A pair of safety glasses is a good idea, especially when you are under the car and at risk of parts falling on your face; or when you’re working with fuel – petrol in the eyes is very painful! And while hearing protection might not be required for all jobs, have some ear muffs handy if you’re using any air tools, hammering away at something, or grinding. Jobs like this can reverberate through the entire body of the vehicle and get your ears ringing very quickly!
Keep the following rules and pointers in mind…
- Buy yourself a workshop manual and read the section relevant to your task before starting.
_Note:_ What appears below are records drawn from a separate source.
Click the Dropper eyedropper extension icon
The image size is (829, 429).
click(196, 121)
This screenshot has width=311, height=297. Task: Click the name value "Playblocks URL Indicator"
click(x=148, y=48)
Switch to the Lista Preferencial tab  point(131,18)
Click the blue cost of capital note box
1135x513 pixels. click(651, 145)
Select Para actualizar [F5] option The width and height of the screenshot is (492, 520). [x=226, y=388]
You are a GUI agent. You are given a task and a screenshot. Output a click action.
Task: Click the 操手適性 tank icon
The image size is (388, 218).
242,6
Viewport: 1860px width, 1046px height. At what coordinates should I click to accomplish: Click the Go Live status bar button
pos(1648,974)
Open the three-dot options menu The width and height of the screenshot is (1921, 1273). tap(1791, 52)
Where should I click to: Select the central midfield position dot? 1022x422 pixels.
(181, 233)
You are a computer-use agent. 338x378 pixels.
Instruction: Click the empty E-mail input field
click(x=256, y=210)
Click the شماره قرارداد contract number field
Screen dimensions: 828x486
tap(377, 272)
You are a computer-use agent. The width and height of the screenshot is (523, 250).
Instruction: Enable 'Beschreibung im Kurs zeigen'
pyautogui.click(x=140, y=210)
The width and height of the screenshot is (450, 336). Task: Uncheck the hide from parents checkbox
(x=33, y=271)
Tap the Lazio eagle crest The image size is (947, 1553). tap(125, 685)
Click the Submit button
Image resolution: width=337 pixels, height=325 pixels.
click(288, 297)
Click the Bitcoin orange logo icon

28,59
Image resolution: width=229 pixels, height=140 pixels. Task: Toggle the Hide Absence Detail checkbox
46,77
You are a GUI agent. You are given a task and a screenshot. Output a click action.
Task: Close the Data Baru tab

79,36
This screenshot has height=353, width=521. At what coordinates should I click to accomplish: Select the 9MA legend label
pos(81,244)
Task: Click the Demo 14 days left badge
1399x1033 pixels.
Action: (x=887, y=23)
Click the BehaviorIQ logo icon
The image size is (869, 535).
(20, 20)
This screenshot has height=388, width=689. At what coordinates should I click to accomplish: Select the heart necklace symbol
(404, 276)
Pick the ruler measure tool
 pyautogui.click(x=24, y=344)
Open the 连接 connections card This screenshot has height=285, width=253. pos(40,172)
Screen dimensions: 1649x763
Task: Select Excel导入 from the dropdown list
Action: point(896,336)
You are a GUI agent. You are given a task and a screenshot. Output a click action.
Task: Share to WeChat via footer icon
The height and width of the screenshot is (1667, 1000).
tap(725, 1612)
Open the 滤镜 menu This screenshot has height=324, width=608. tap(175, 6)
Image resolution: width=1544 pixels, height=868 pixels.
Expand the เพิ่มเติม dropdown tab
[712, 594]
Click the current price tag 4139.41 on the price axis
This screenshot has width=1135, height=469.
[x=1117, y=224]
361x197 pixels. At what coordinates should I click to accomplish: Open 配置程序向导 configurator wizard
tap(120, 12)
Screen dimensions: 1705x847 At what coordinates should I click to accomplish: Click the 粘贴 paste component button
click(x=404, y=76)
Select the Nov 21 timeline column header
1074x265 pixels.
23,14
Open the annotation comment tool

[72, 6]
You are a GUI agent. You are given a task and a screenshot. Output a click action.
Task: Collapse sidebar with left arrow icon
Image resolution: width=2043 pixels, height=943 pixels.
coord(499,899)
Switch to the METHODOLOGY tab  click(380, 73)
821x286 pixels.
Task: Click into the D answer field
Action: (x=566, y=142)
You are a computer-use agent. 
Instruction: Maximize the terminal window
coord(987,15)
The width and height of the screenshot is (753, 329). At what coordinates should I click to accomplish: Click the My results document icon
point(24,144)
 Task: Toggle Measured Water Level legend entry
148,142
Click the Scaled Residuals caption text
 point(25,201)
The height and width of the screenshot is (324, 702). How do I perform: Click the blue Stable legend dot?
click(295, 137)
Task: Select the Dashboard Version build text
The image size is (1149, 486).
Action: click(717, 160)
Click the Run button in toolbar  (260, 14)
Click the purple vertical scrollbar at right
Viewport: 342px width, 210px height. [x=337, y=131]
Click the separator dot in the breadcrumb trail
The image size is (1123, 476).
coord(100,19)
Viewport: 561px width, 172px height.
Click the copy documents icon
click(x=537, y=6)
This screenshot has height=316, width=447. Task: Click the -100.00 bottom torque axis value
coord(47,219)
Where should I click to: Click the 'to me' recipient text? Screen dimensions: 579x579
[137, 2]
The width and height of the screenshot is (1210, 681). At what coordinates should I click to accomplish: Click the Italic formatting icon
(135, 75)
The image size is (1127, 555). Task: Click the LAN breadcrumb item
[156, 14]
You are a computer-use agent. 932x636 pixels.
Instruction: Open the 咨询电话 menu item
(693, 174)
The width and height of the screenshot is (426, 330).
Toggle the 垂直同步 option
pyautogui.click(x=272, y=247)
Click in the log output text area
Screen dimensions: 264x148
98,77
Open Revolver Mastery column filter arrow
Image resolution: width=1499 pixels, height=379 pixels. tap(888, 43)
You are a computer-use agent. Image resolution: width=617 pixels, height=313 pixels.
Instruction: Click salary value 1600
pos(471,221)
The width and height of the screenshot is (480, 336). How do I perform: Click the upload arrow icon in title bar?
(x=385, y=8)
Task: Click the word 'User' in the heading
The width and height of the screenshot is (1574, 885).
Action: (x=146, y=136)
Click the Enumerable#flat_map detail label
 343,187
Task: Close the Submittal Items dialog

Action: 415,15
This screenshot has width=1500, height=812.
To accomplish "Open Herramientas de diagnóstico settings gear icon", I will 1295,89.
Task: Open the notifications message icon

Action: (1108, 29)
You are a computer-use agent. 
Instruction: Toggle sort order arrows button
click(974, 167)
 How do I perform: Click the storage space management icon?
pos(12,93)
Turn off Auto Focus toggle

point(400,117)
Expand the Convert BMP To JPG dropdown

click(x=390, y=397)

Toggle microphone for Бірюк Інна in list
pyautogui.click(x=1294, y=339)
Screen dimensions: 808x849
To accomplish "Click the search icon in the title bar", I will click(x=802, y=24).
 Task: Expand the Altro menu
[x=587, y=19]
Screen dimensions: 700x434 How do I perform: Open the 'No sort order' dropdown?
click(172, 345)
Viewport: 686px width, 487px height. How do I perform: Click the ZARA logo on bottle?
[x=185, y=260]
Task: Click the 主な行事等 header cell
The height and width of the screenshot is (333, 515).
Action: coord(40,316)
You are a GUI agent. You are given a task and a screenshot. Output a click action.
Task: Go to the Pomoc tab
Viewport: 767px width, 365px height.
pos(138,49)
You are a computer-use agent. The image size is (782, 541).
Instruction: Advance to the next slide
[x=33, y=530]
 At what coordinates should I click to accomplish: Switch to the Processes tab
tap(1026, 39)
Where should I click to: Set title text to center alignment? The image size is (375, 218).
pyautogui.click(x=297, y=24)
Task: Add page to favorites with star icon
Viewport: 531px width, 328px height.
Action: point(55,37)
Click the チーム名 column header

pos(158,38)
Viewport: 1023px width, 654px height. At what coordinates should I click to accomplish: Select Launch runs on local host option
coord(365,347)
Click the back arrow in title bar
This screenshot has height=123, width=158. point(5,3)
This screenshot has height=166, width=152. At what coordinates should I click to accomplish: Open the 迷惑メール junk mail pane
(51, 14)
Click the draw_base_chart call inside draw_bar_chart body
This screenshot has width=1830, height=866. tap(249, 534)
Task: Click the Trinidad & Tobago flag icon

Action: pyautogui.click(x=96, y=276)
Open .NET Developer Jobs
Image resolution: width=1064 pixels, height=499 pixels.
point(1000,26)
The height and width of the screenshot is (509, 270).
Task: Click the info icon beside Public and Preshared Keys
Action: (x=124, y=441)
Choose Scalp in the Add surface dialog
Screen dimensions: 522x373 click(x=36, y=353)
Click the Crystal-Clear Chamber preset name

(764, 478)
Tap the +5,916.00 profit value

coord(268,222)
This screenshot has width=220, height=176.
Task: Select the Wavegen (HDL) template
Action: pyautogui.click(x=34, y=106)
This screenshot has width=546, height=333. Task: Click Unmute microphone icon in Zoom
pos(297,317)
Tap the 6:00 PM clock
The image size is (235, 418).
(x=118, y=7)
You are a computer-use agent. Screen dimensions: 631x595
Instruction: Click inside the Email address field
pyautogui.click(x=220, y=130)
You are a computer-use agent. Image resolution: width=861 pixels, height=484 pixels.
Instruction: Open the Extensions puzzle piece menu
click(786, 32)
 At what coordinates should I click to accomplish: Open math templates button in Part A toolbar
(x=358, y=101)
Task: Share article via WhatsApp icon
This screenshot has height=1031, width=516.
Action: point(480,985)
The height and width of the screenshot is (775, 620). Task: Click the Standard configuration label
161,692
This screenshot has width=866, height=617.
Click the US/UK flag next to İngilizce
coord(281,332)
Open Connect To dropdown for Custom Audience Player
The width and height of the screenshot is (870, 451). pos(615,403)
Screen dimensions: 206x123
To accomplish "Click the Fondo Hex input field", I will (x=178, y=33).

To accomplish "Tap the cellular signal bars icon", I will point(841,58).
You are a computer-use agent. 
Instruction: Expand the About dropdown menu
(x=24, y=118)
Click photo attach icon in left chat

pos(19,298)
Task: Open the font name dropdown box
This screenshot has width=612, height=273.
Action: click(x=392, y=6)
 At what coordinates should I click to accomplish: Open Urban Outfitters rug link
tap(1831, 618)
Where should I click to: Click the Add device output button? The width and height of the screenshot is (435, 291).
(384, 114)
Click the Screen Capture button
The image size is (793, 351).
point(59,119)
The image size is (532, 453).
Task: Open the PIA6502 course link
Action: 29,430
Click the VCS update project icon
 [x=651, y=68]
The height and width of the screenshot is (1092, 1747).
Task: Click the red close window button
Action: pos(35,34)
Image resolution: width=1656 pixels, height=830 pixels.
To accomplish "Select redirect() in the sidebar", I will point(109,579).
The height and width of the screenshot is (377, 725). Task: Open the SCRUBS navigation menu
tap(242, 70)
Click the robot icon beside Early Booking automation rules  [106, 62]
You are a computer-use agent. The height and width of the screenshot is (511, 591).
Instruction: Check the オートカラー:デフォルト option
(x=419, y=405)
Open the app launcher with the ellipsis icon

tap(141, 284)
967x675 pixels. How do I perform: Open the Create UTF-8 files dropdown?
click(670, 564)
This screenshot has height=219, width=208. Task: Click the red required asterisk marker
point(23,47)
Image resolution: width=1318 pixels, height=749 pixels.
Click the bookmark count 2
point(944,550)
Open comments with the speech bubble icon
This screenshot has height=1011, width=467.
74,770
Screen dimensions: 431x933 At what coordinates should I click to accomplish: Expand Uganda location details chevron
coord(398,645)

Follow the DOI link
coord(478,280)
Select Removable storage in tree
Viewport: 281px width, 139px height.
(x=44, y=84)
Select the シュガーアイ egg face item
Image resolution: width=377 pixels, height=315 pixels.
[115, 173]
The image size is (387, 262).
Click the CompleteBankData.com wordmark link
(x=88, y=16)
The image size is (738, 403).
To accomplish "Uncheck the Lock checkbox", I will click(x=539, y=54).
Make sure you fully understand the procedure, have the correct tools and are capable of doing the work.
- Ensure that anybody not involved in the job stays clear of the vehicle
- Be certain to disconnect the battery if your job involves playing with plugs or wires
- DO NOT mess with diesel fuel systems. This is best left to a diesel professional as they are incredibly complex. Some diesel injection systems run at pressures in the tens of thousands of PSI, enough to shoot diesel fuel straight through your skin!
- Be very wary of sparks or flames when disconnecting any fuel lines
- Do not work on a vehicle with the engine running or even with keys in the ignition unless it is essential to your job.
- Avoid creating excessive dust, especially from components such as brakes where the dust can cause lung disease. Use Brake & Parts cleaner instead of blowing or dusting parts off
- Be mindful of hot parts, that pair of gloves might save you from some nasty burns. Be especially careful not to open a radiator cap when hot. The coolant is under pressure and can be heated up to 120 degrees in some cases.
With a safety mindset, a dose of common sense and these few tips under your belt; there’s no reason why you can’t pull off even some basic work on your vehicle, and live to boast about it to your mates!